Gender Equality and Women’s Empowerment (SDG 5)

Gender inequality, combined with inadequate laws and policies that fail to protect women and girls, is a strong predictor of gender-based violence. Acts of violence against women, which are strongly predicted by gender inequality and patriarchal social structures, are alarmingly high in India despite national laws designed to combat gender-based violence. Over one third (34%) of young ever-married women between 15 and 24 experienced emotional, physical, or sexual violence at the hands of their spouse. Pervasive and institutional gender inequality prevents women and girls from fully realizing their human rights. Violence against women, whether inflicted by a stranger or an intimate partner, reinforces deeply ingrained gender inequality and prevents the achievement of sustainable development goals.

In order to meet SDG 5, “achieve gender equality and empower all women and girls”, India must adopt a broad and systemic policy approach to gender equality. This includes passing laws for more equitable property inheritance regimes; promoting multi-sectoral collaboration, both across the public and private sectors as well as NGO actors to prevent early and forced marriage and girls’ education; taking measure to ensure that very young adolescent girls (ages 10-14), especially of lower socioeconomic status and living in rural areas, have access to education, health and safe spaces and can reject early and forced marriages and early pregnancy.

Inequalities and Discrimination (SDG 10)

A handful of relatively progressive policies coupled with a discriminatory climate work to obstruct access to reproductive and sexual health services for LGBT persons, for those in lower castes, and for the most structurally vulnerable populations, such as sex workers. There is also a lack of reliable, large-scale data disaggregated by population that would identify how different social groups fare on many social health and human rights indicators. Caste discrimination is illegal in India, yet people from Dalit communities and those belonging to religious and ethnic minority tribes face barriers to accessing quality education, health services, and economic and employment opportunities. Sex workers also reported stigma and discrimination in accessing health care, even though the government has made some serious attempts to provide prevention and treatment services in a non-stigmatizing environment for sex workers.

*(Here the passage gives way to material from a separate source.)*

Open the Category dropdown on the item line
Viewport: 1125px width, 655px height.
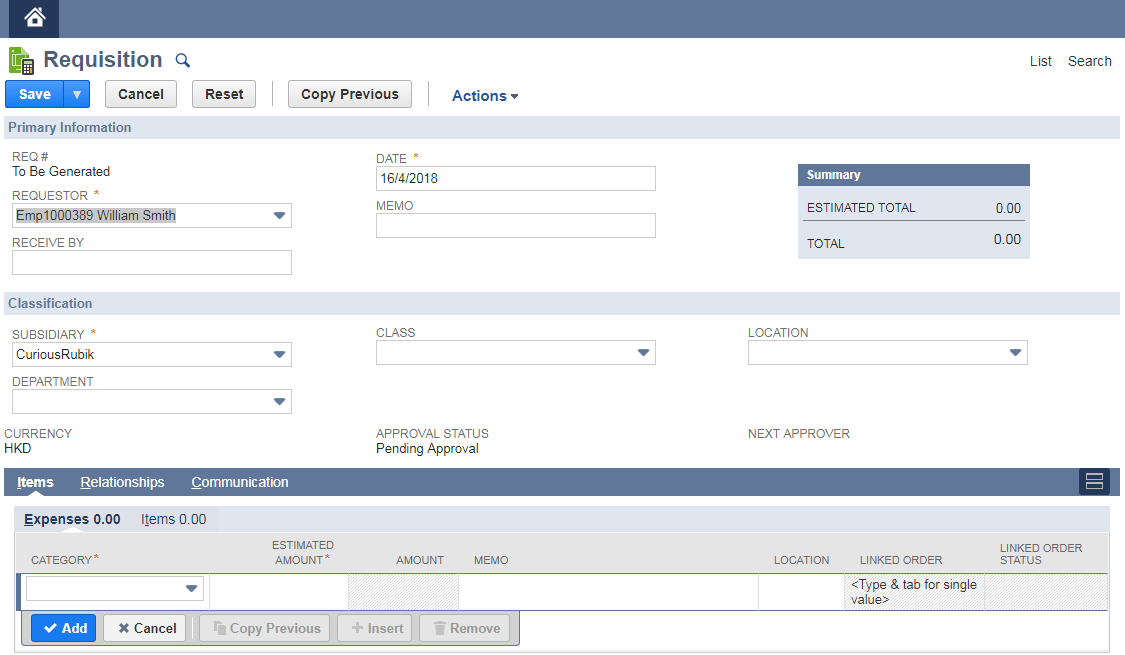(x=193, y=588)
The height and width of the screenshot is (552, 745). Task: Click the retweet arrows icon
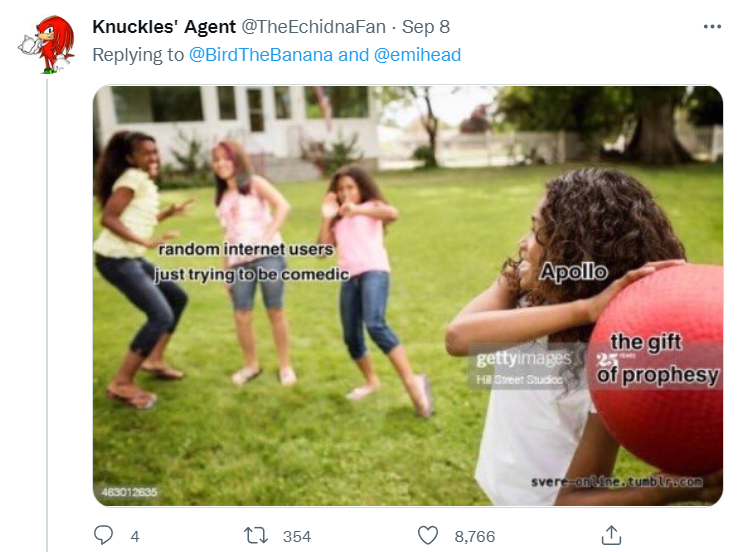click(x=256, y=536)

For India to meet SDG10 “reducing inequality within and among countries,” it must repeal all discriminatory laws, policies and practices and ensure the human rights of people living within its borders. These protections should not just be confined to those who have legal citizenship in the country. Actions include: Removing punitive policies that penalize people’s behavior or practices on the basis of their sexual orientation or gender identity; Instituting or otherwise update India’s anti-discrimination legislation to prohibit discrimination in employment, housing, and social services on the grounds of sexual orientation or preference and gender identity; adopting data collection methodology that will enable the collection and analysis of socioeconomic and health patterns disaggregated by ethnicity, gender, age, and caste; and amending the penal code to remove penalties, civil and criminal charges against LGBT persons.

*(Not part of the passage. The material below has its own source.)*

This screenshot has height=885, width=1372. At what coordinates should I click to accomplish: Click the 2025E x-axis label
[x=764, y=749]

Two priorities which are likely to influence progress in India in the decades to come are the 1.) dissemination and use of sex and age disaggregated data by five year cohorts (10-14; 15-19; 20-24) and 2.) and the implementation of a national policy on comprehensive sexuality education that is accessible for all in and out of schools and which includes modules on human rights, gender-based violence, and relationship negotiation skills.

For India, bridging the gap between policy and implementation is key to meeting the needs of adolescent girls and young women, especially those from religious and ethnic minority communities. India’s implementation of SDG indicators and targets needs to be outcome-based and oriented around the implementation of existing policies and the commitment of sufficient public funds to meet the education and health needs of the country’s young people.